An option might be the bump Beam to use Spark 3.2.2 or later (with Scala 2.12.15).

@mosche AFAIK, there is no specific Scala dependencies for Spark portable runner and job server. They are sitting in the same package branch and have the same Spark/Scala dependencies as a native runner. I'm sure that @ibzib should know much better than me.

Also, I'm wondering why Scala version was specifically set to 2.12.15 here since by default it is that way for Spark 3:

  spark_version = '3.1.2'
  spark_scala_version = '2.12'

Indeed, the right solution would be align the spark/scala versions. The question here is do we need to support the different versions or not?

@mosche AFAIK, there is no specific Scala dependencies for Spark portable runner and job server. They are sitting in the same package branch and have the same Spark/Scala dependencies as a native runner. I'm sure that @ibzib should know much better than me.

Also, I'm wondering why Scala version was specifically set to 2.12.15 here since by default it is that way for Spark 3:

  spark_version = '3.1.2'
  spark_scala_version = '2.12'

Indeed, the right solution would be align the spark/scala versions. The question here is do we need to support the different versions or not?

I tried setting scala to 2.12.10 in spark_runner.gradle; it did not work. Do I have to set scala version somewhere else?

Also when I use gradlew :runners:spark:3:job-server:runShadow command to build and run the job server, I see that a jar file over 200mb, named beam-runners-spark-3-job-server-2.41.0-SNAPSHOT.jar, is cretead under runner/spark/3/job-server/build/libs folder.

I opened that jar in 7zip to look at the content, the file scala-xml.properties says that the scala version is 2.12.8 whereas I had explicitly set the scala version to 2.12.10. Why is that happening.

Also what is the working and tested spark job server version and it's compatible Spark version. If I cannot use beam with Spark 3.1.2; the I will have to downgrade the Spark version.

@nitinlkoin1984 I finally found some time to look deeper into this. Sorry for the hassle, finding the job-server in this state is a bit disappointing.

Also what is the working and tested spark job server version and it's compatible Spark version.

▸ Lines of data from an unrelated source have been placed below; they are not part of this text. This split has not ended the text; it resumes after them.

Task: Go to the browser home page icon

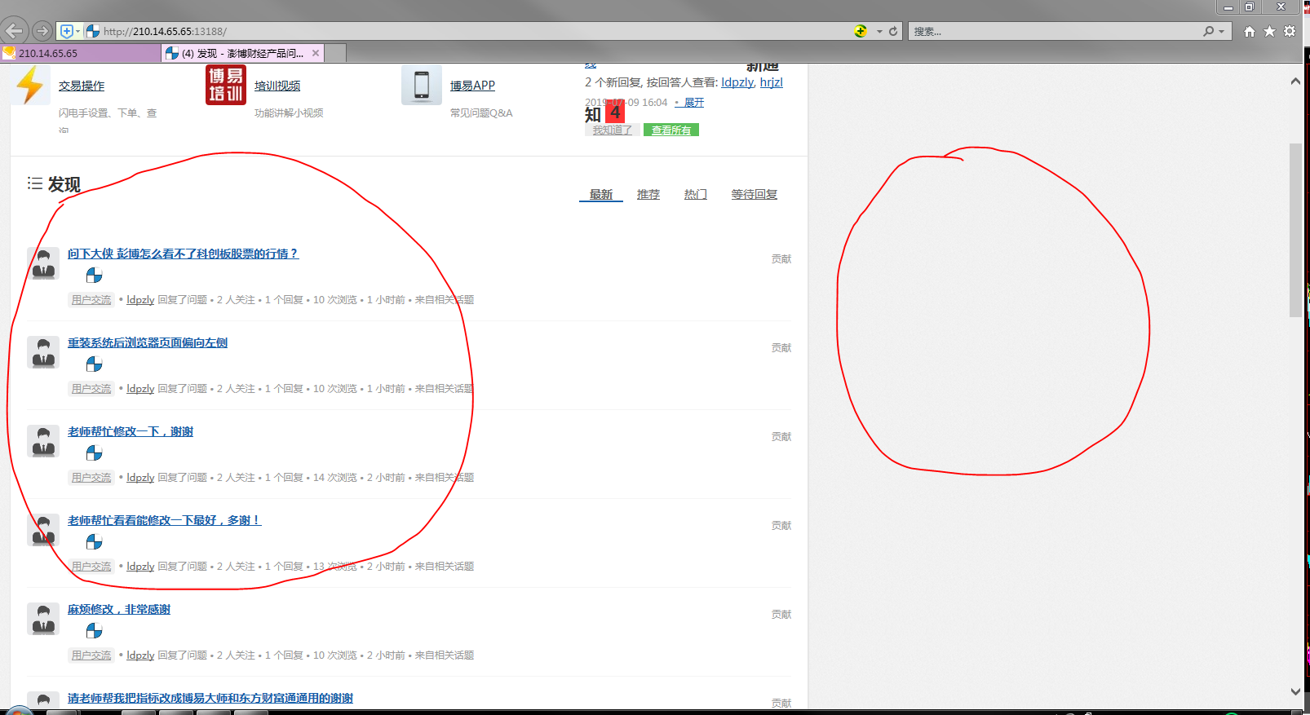Action: [x=1249, y=31]
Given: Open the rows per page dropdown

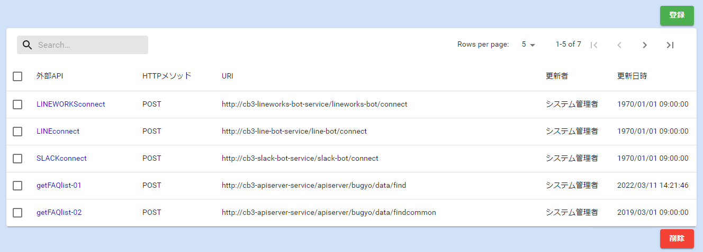Looking at the screenshot, I should point(528,45).
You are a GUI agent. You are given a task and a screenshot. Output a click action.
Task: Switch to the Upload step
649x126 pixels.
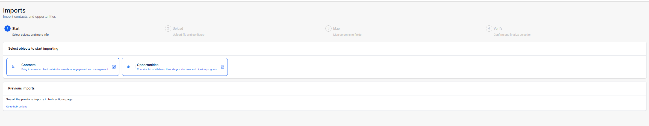pos(178,29)
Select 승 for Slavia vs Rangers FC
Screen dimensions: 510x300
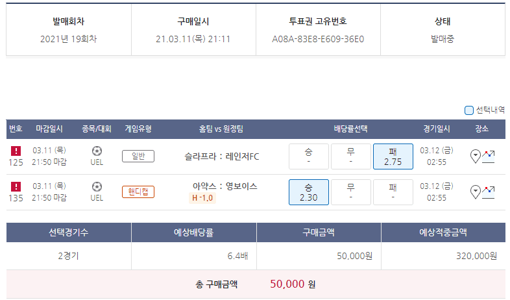coord(308,156)
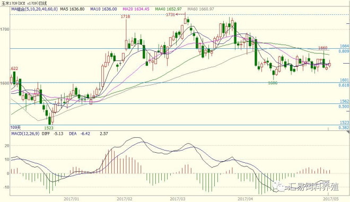Select the 玉米1709 daily chart title

(24, 3)
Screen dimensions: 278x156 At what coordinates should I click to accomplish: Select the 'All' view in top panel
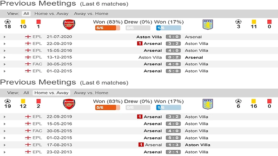click(26, 14)
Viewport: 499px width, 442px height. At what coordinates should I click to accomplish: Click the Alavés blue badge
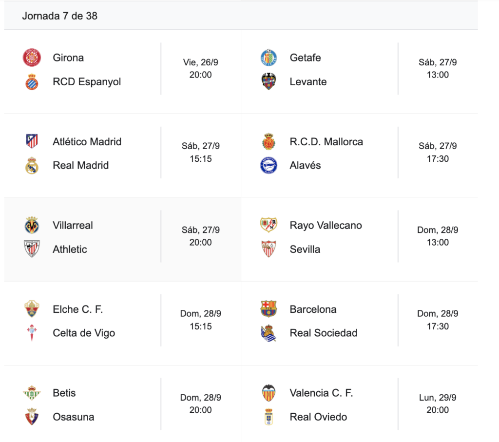point(269,166)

Unfortunately this is a weakness of the existing test infrastructure, it uses Spark in local mode. In that setup such a classpath issue won't be discovered.

Anyways, I've done some testing:

  • You can fairly easily build yourself a custom version of the beam_spark3_job_server image on the latest Beam master for Spark 3.2.2 (or later). This versions of Spark are using Scala 2.12.15 and don't suffer from the Scala bug causing this. Here's the detailed steps how to do it:

    1. Pull the source code of Beam from https://github.com/apache/beam and checkout tag v.2.14.0
    2. Update the Spark version to 3.2.2 in these two places:

      spark_version = '3.1.2'
    3. In the project directory, run the gradle command to build the docker container:
      ./gradlew :runners:spark:3:job-server:container:docker
      
      This will build apache/beam_spark3_job_server:latest, it will be available for local use.
  • Downgrading Scala in the job-server image to 2.12.10 is also possible, but not as obvious. The Scala version is bumped by a transitive dependency.

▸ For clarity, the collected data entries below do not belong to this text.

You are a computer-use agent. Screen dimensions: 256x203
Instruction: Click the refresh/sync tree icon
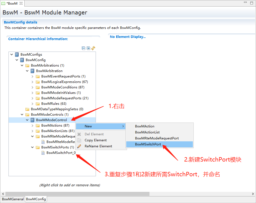point(93,48)
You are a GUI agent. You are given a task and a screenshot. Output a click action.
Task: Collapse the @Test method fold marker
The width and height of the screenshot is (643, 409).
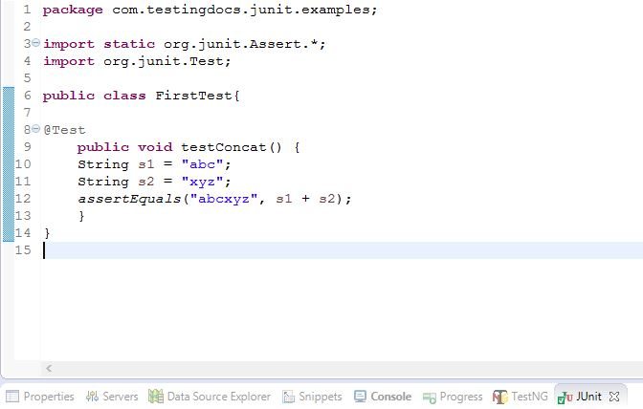click(x=36, y=130)
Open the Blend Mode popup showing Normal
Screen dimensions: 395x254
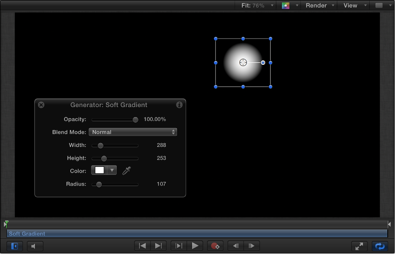click(133, 132)
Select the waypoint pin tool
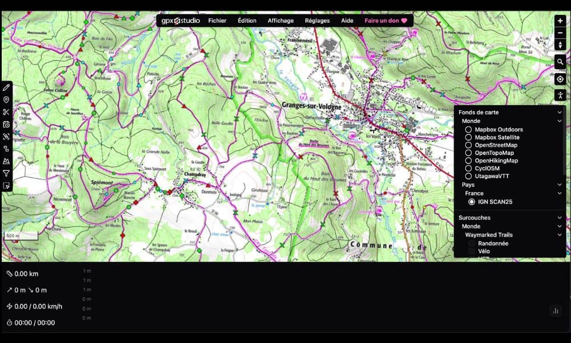This screenshot has width=571, height=343. [x=6, y=100]
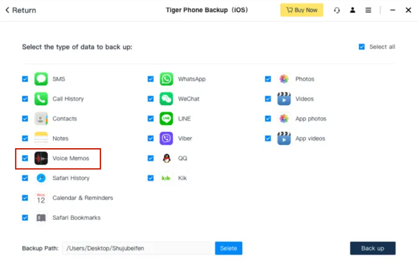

    1. Append the following lines to runners/spark/3/job-server/build.gradle
      configurations.runtimeClasspath {
        resolutionStrategy {
          force "org.scala-lang:scala-library:2.12.10"
        }
      }
      
    2. In the project directory, run the gradle command to build the docker container:
      ./gradlew gradle :runners:spark:3:job-server:clean
      ./gradlew :runners:spark:3:job-server:container:docker
      
      This will build apache/beam_spark3_job_server:latest, it will be available for local use.

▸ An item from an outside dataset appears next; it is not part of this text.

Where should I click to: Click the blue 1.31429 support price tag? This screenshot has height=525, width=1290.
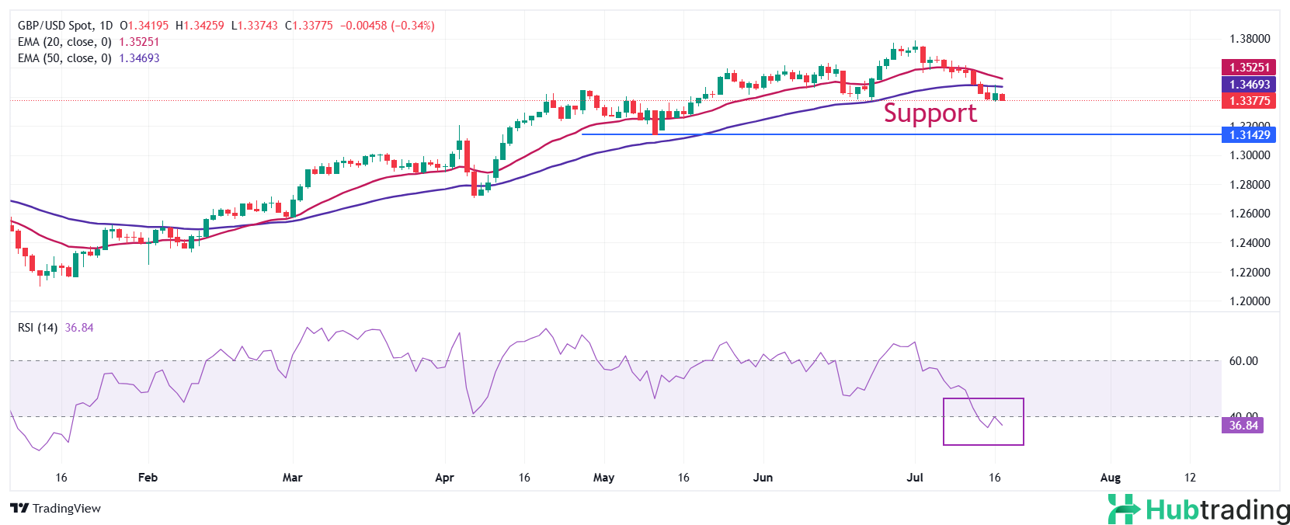pos(1249,135)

Alternatively you could build yourself a custom Spark 3.1.2 image that contains Scala 2.12.15 (instead of 2.12.10) on the classpath. But I don't think that's generally a feasible option.

Let me know if any of these options help!

@aromanenko-dev The 2nd option would fix the job-server without having to bump Spark. One the other hand bumping to Spark 3.2.2 seems to be the more robust and longterm solution. But the biggest concern there is the Avro dependency upgrade (1.10). What do you think? Anyone else who could chime in?